Ciertamente no soy la típica que se la pasa  cocinando, pero hay algo que me jala con fuerza y es la cocina tradicional, en especial la de mi estado que a pesar de no ser tan conocida ni siquiera para nosotros los Chihuahuenses pienso que esta llena de interesantes historias y sobre todo me llama mucho la atención el pensar en la lucha de nuestros antepasados por conservar los alimentos en un clima tan agreste como el de nosotros, hay que recordar que gran parte de nuestros platillos llevan en sus recetas productos, secos, deshidratados, envasados, en fin todo tipo de conservas que permitían soportar altas temperaturas en tiempo de calor y obviamente pensar en tener reservas de alimentos para tiempo de frío, así como las hormigas :).
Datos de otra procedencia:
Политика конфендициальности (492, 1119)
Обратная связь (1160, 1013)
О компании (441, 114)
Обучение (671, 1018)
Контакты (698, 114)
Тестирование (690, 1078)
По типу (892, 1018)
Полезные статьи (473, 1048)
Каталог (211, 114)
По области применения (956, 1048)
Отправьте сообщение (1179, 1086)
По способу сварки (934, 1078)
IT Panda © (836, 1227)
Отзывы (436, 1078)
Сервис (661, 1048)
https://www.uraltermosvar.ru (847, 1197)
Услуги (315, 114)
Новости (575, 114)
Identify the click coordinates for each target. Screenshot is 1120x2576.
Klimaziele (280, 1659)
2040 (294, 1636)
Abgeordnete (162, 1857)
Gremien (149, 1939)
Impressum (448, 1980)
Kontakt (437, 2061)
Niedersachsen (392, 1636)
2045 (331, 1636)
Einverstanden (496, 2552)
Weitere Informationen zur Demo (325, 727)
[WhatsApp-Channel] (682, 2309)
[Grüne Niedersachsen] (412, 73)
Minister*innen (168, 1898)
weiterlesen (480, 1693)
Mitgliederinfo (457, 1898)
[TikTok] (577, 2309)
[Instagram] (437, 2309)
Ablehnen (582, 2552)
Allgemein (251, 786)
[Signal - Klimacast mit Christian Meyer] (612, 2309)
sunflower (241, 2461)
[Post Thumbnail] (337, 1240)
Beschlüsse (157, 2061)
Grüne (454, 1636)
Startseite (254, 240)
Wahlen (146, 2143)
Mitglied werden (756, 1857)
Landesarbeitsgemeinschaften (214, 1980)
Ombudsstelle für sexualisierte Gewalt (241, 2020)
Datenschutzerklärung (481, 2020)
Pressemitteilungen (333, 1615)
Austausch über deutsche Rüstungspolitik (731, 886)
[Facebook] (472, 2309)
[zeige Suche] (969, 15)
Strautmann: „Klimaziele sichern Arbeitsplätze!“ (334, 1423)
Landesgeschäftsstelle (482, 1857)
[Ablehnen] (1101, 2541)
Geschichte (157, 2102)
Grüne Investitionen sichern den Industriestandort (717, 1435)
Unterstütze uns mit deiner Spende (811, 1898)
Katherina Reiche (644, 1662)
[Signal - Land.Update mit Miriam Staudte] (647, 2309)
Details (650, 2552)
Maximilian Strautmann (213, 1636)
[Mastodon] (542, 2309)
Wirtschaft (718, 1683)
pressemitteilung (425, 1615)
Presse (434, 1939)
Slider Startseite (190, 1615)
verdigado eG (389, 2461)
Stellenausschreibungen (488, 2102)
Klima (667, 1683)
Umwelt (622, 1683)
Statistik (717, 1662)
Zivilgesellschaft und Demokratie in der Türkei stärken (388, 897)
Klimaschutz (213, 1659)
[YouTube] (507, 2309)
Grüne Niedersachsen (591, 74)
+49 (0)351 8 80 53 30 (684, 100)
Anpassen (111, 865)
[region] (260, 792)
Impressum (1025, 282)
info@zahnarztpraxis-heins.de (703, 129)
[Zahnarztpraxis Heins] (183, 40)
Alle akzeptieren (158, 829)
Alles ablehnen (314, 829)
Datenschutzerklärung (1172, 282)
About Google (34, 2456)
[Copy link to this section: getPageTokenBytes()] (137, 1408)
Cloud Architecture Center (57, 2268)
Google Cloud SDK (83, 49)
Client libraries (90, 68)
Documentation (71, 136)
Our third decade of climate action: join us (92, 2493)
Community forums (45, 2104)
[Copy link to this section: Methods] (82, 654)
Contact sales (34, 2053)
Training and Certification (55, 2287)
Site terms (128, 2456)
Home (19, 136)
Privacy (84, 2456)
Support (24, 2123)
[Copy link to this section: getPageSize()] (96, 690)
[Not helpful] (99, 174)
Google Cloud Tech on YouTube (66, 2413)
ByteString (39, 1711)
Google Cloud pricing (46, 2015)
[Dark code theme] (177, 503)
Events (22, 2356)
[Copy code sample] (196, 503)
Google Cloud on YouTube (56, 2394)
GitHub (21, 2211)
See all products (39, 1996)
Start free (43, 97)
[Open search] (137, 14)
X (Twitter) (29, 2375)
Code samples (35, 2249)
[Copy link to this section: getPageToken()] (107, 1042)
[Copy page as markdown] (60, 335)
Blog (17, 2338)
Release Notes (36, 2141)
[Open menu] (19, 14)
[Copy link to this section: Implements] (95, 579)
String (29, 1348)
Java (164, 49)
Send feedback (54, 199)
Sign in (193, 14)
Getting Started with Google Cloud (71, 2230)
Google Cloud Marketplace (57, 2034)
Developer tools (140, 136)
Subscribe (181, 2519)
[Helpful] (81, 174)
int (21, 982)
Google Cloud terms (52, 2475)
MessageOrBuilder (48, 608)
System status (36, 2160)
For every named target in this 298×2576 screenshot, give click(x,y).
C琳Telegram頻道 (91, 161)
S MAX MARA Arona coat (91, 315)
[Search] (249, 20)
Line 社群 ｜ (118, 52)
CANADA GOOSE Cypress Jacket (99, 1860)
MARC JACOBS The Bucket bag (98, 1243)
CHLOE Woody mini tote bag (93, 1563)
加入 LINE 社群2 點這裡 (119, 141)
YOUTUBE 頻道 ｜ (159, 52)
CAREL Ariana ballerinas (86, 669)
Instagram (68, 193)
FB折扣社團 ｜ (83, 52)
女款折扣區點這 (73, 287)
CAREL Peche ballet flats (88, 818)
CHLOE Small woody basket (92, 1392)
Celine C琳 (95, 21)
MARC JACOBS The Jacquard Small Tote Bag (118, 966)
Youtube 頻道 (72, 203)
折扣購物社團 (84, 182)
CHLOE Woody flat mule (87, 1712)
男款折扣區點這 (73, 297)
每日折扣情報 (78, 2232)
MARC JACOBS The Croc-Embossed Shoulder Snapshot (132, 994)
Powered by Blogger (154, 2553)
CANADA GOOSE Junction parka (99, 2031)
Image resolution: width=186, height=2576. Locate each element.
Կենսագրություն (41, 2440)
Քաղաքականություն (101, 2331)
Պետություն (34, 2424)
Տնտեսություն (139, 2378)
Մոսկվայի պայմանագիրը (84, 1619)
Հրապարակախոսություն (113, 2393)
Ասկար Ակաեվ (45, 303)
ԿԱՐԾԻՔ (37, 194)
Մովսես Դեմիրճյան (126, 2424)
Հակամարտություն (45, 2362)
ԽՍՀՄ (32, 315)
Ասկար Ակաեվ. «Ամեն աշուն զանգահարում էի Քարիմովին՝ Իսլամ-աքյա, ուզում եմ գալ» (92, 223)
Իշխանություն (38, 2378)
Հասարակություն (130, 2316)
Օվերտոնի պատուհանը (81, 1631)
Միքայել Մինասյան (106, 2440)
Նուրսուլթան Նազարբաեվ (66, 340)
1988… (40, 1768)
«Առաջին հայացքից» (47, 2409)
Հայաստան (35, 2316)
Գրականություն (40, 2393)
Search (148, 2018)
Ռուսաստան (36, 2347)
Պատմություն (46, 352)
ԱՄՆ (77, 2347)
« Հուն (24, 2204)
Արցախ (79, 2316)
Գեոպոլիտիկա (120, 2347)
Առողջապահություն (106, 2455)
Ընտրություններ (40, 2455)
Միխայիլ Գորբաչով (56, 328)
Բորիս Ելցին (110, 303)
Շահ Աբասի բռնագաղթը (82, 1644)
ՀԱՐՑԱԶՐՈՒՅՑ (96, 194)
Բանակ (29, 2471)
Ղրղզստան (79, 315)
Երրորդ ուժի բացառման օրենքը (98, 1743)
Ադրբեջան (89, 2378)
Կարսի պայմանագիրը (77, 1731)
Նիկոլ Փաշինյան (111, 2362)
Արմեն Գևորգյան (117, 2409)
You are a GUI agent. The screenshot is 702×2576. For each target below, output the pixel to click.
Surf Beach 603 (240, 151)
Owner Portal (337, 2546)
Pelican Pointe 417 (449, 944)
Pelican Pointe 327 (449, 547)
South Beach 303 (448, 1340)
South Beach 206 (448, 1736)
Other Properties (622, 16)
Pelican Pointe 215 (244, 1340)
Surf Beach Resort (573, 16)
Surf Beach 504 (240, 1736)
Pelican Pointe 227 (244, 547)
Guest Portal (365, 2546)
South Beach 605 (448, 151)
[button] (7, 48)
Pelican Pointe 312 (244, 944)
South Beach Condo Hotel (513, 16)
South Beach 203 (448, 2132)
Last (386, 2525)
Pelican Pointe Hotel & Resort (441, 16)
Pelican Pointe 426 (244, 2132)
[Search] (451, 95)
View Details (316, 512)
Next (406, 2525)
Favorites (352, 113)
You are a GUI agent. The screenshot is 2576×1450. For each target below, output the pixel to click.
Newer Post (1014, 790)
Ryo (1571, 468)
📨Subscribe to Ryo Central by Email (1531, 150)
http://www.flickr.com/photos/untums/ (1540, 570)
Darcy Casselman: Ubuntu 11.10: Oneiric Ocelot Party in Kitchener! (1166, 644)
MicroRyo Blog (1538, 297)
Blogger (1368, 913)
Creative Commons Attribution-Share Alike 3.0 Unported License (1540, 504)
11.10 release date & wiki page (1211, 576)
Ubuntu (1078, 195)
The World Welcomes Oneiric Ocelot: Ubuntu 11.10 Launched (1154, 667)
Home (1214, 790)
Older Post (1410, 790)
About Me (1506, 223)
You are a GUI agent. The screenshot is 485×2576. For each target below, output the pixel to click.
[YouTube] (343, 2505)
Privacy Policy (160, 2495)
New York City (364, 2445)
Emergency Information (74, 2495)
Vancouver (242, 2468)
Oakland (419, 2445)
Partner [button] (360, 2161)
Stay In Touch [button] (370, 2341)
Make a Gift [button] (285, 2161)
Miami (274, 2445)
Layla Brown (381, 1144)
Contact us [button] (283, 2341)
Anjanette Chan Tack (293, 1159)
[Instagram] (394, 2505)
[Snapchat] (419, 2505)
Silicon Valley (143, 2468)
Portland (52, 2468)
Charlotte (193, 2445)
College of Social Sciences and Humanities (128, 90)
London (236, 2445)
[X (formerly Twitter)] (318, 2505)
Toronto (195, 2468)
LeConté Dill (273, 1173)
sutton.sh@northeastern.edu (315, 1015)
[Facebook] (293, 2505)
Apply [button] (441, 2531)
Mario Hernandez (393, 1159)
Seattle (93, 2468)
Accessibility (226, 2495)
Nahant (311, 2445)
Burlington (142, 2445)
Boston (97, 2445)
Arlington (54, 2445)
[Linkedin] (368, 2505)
Me encanta la modernidad,  por un lado es genial que esta nos ha ayudado a conservar los alimentos de maneras más sencillas y obviamente en un supermercado tenemos a nuestros alcance lo que necesitamos en el momento que queramos, pero por otro lado esta misma modernidad ha ido exterminando de a poco con las formas tradicionales de conservas y tristemente nos ha llevado a perder parte de la esencia de nuestra cocina norteña. Entiendo que años atrás las mujeres nos dedicábamos gran parte del tiempo a cocinar y que ahora tenemos una y mil actividades, pero la propuesta sería volver a conservar de la manera tradicional parte de los alimentos que consumimos, que las nuevas generaciones comprendan que no todo nace en un super y sobretodo rescatar y sacar del olvido nuestras tradiciones.

Que tal si hombres y mujeres sacamos nuestros mandiles del armario, les sacudimos el polvo y comenzamos a buscar en la recetas de las abuelas esos guisos tradicionales de nuestra tierra, además que por seguro estas recetas incluirán en su mayoría ingredientes que se dan muy cerca de donde nacimos y crecimos, así que mejor aún ya que impulsaremos mercados locales.